I’ve been doing a little testing with Tensorflow.Net in Unity and I thought I’d share my experiences here.
Installation
Versions used:
- Unity 2018.3.0f1
- Tensorflow 1.15.0
- Tensorflow.Net 0.15.1
I’ve added Tensorflow.Net by using NuGet2Unity, which allows you to convert a NuGet command into a unity package.

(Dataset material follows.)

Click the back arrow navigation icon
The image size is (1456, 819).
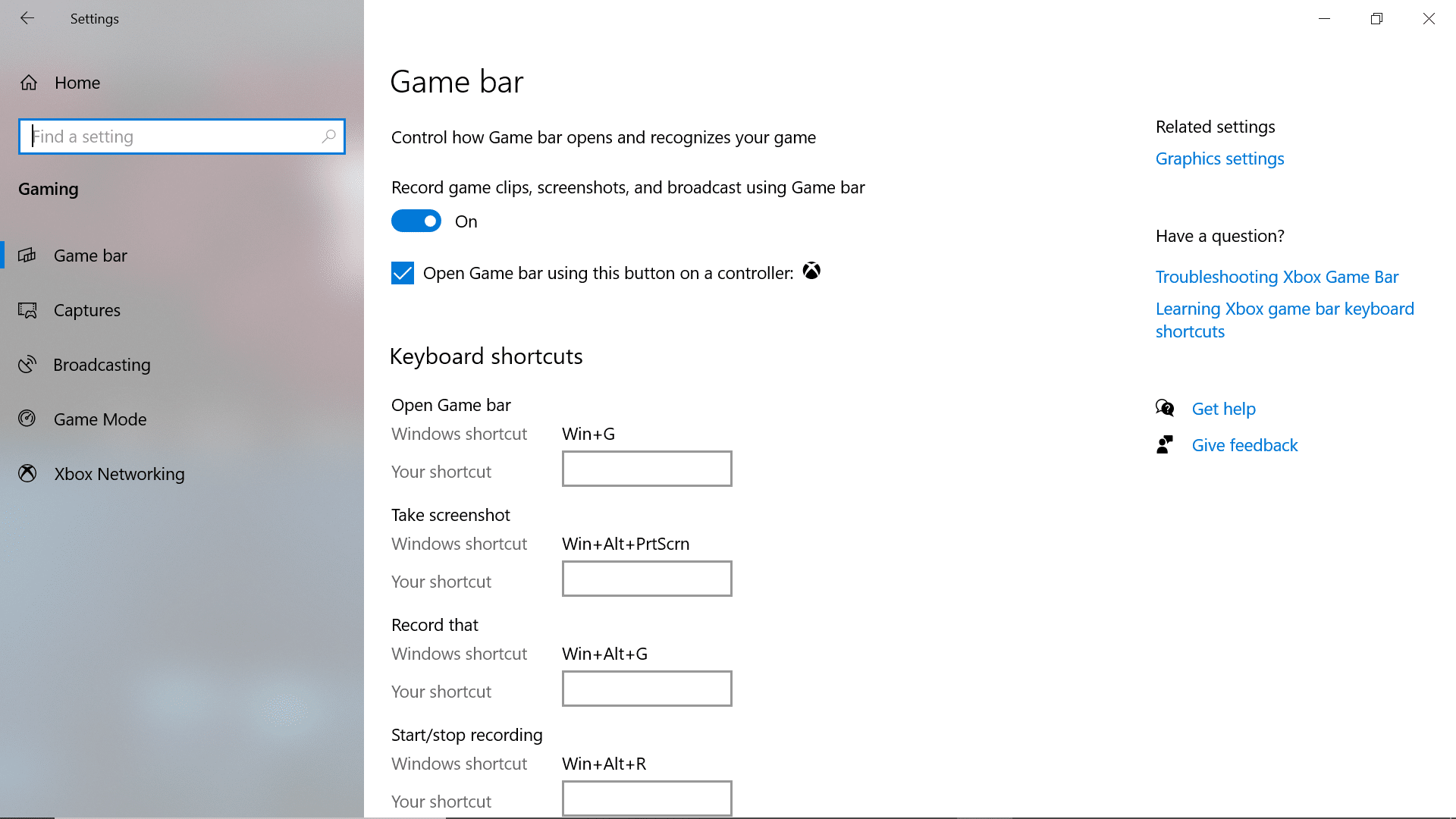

The full list of dll’s in the package is:
- Google.Protobuf.dll (3.11.4.0)
- NumSharp.Lite.dll (0.1.7.0)
- Protobuf.Text.dll (0.4.0.0)
- System.Buffers.dll (4.6.25519.3)
- System.Memory.dll (4.6.27129.4)
- System.Numerics.Vectors.dll (4.6.25519.3)
- System.Runtime.CompilerServices.Unsafe.dll (4.6.26919.2)
- TensorFlow.NET.dll (0.15.1.0)
I’ve attached the package to this post for a quick start.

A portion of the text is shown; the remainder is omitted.